No line before the one holding "Task: Sort by the Trace Mode column header" is to be copied; that line and all after it, through the end of the listing, are returned exactly, minus pictures.
══════════════════════════════
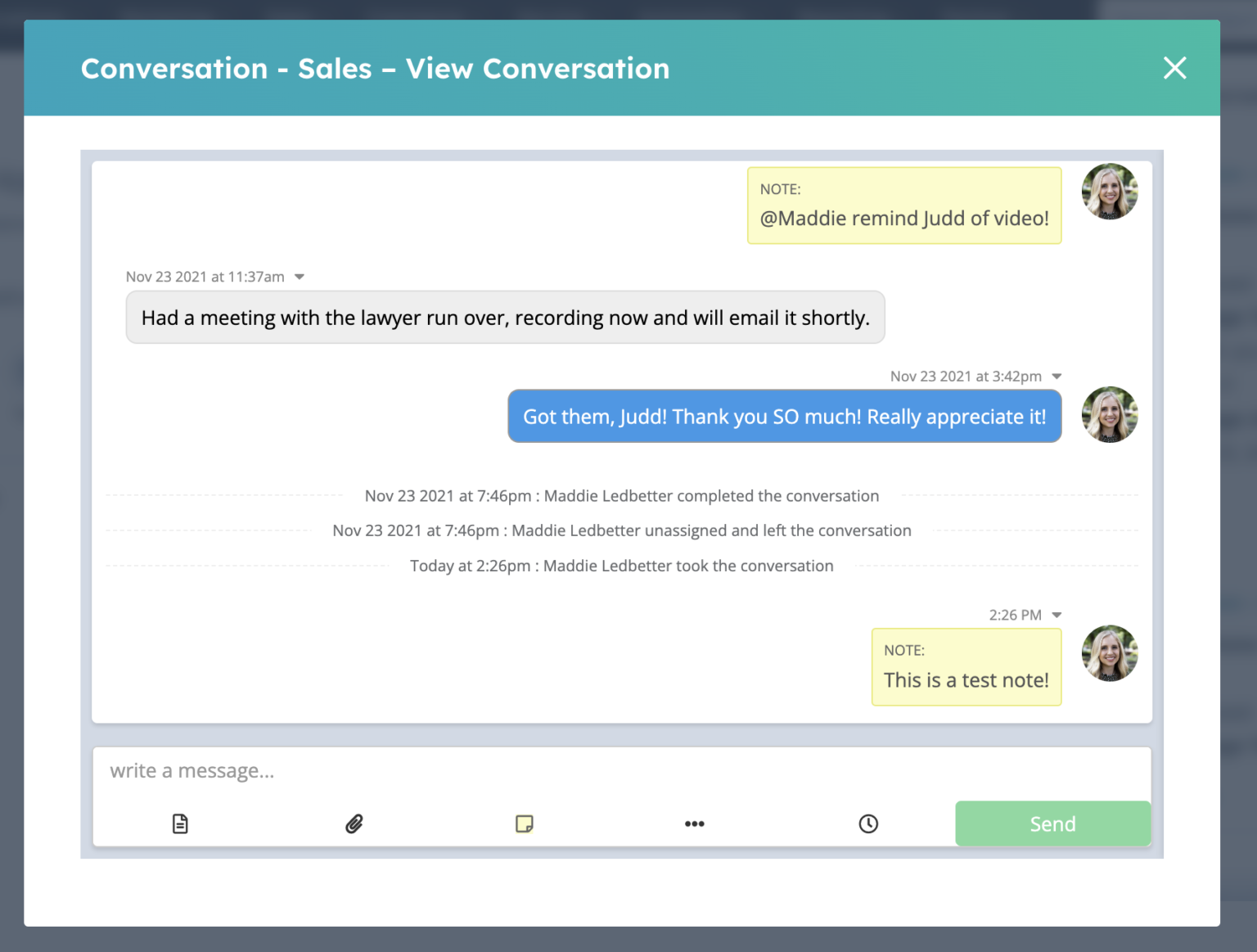Click the avatar next to the @Maddie note

[1110, 192]
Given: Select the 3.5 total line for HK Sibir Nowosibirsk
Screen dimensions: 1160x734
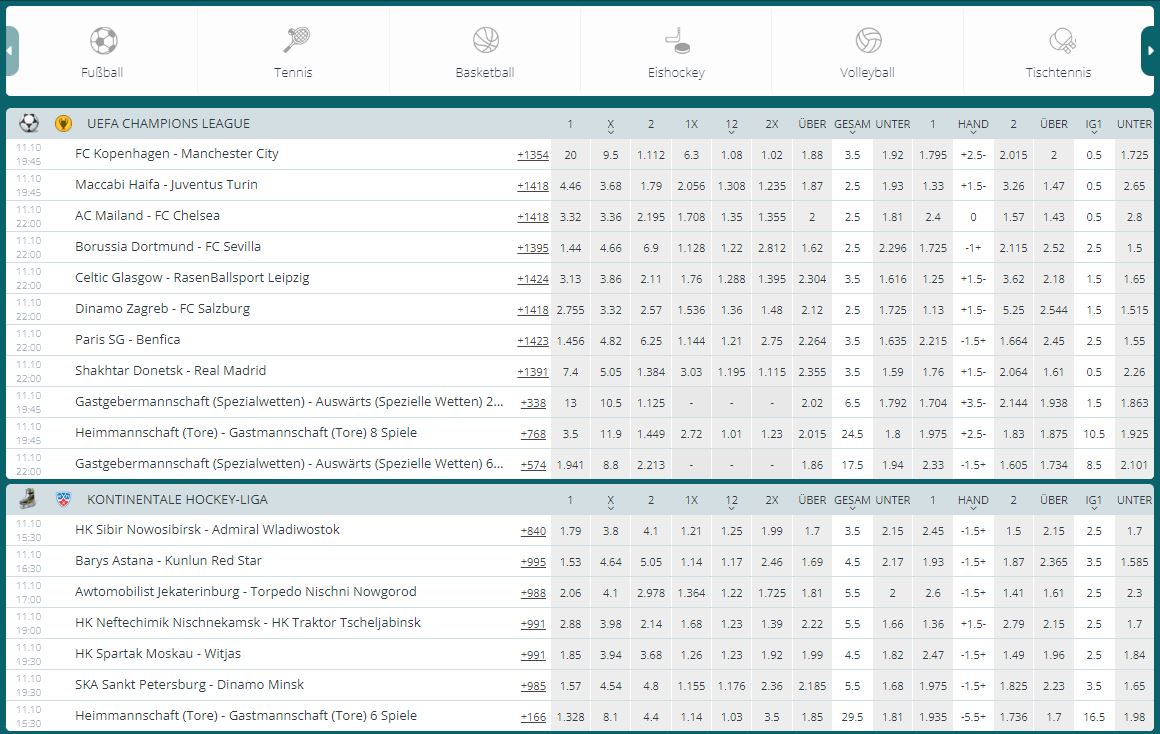Looking at the screenshot, I should [x=852, y=531].
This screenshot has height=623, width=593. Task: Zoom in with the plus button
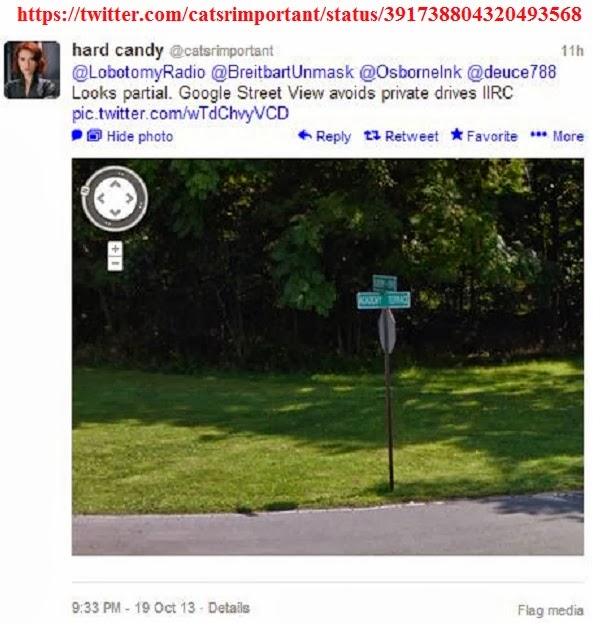coord(115,249)
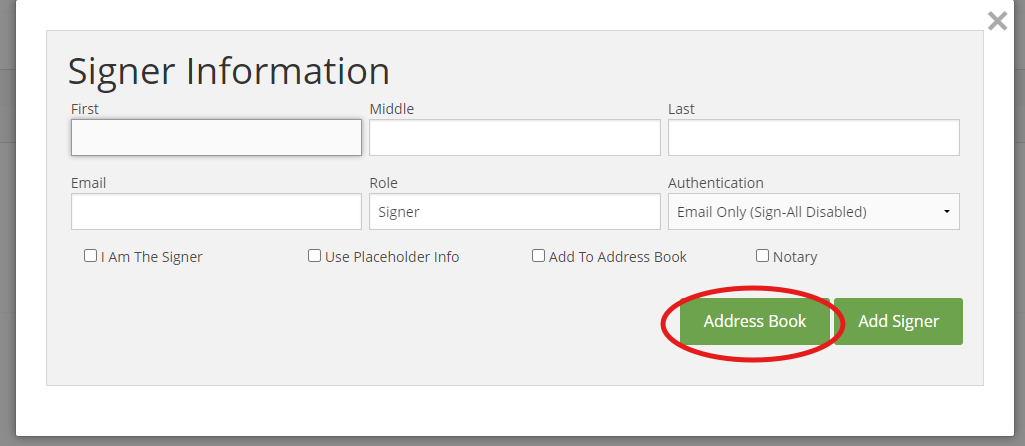Viewport: 1025px width, 446px height.
Task: Click the Last field label text
Action: 681,109
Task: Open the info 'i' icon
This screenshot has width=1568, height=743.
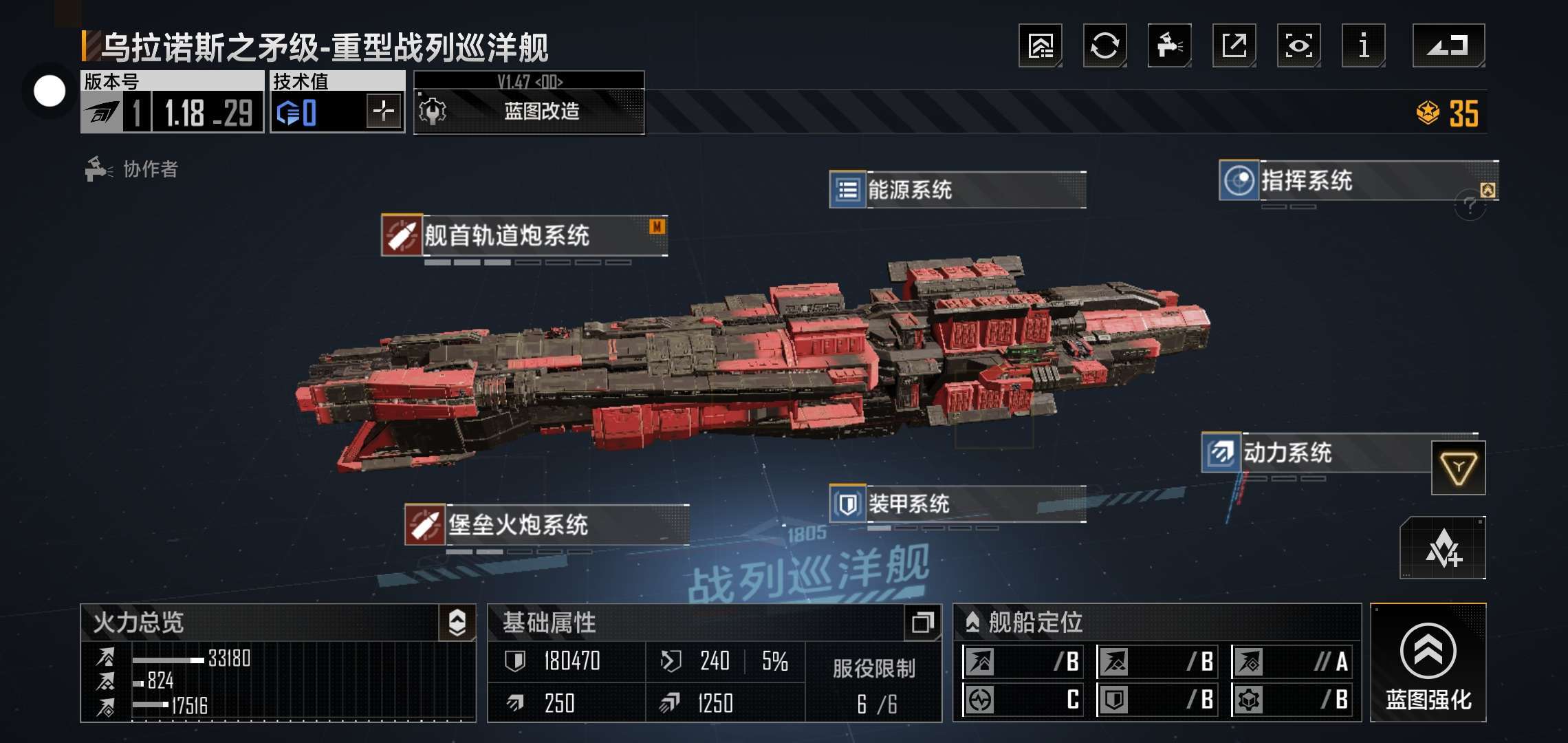Action: tap(1363, 45)
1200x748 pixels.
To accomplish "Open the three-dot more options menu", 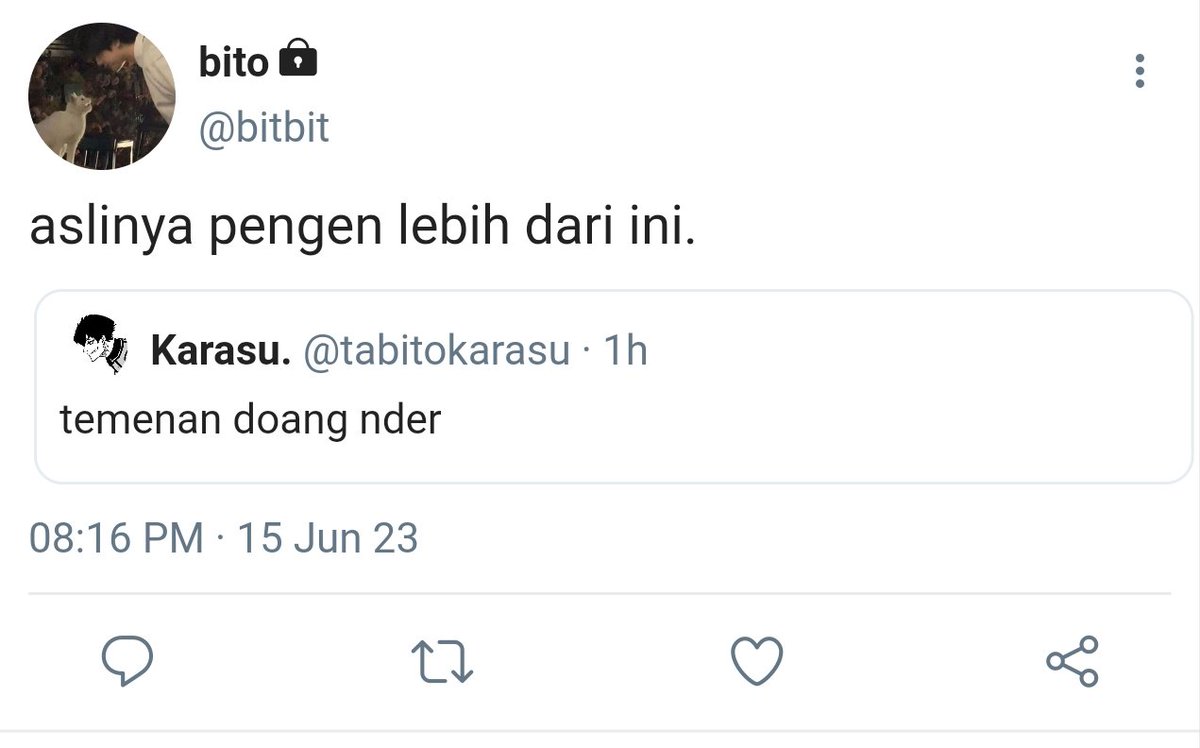I will [x=1139, y=71].
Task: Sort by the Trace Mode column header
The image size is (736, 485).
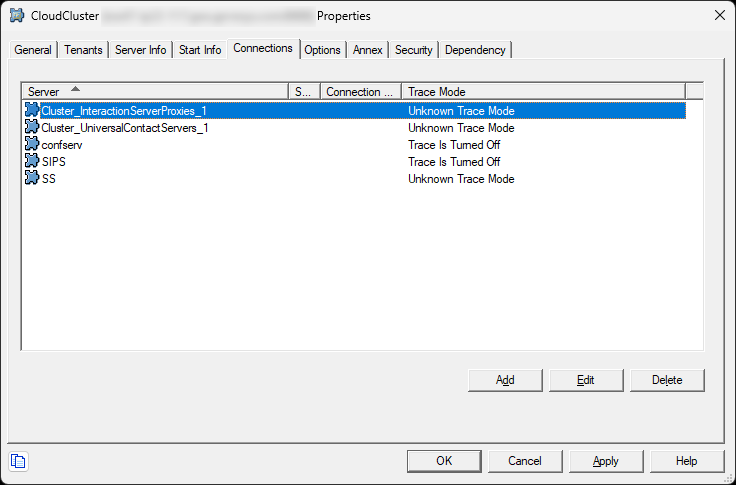Action: coord(543,92)
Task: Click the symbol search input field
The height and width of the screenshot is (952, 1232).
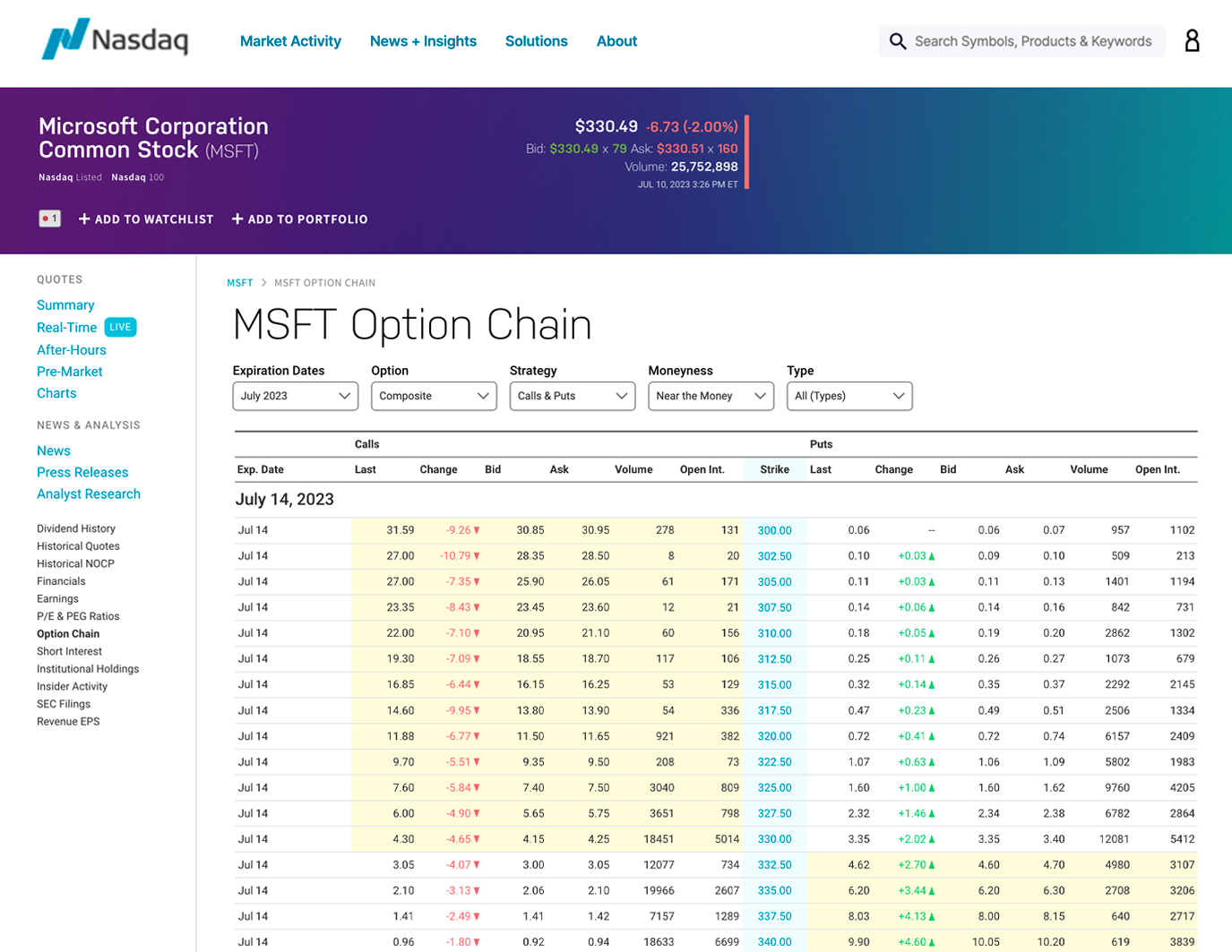Action: pyautogui.click(x=1032, y=41)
══════════════════════════════
REPLY ▸
Task: Sort by the Trace Mode column header
The image size is (736, 485).
Action: coord(543,92)
Task: Click the symbol search input field
The height and width of the screenshot is (952, 1232).
Action: pyautogui.click(x=1032, y=41)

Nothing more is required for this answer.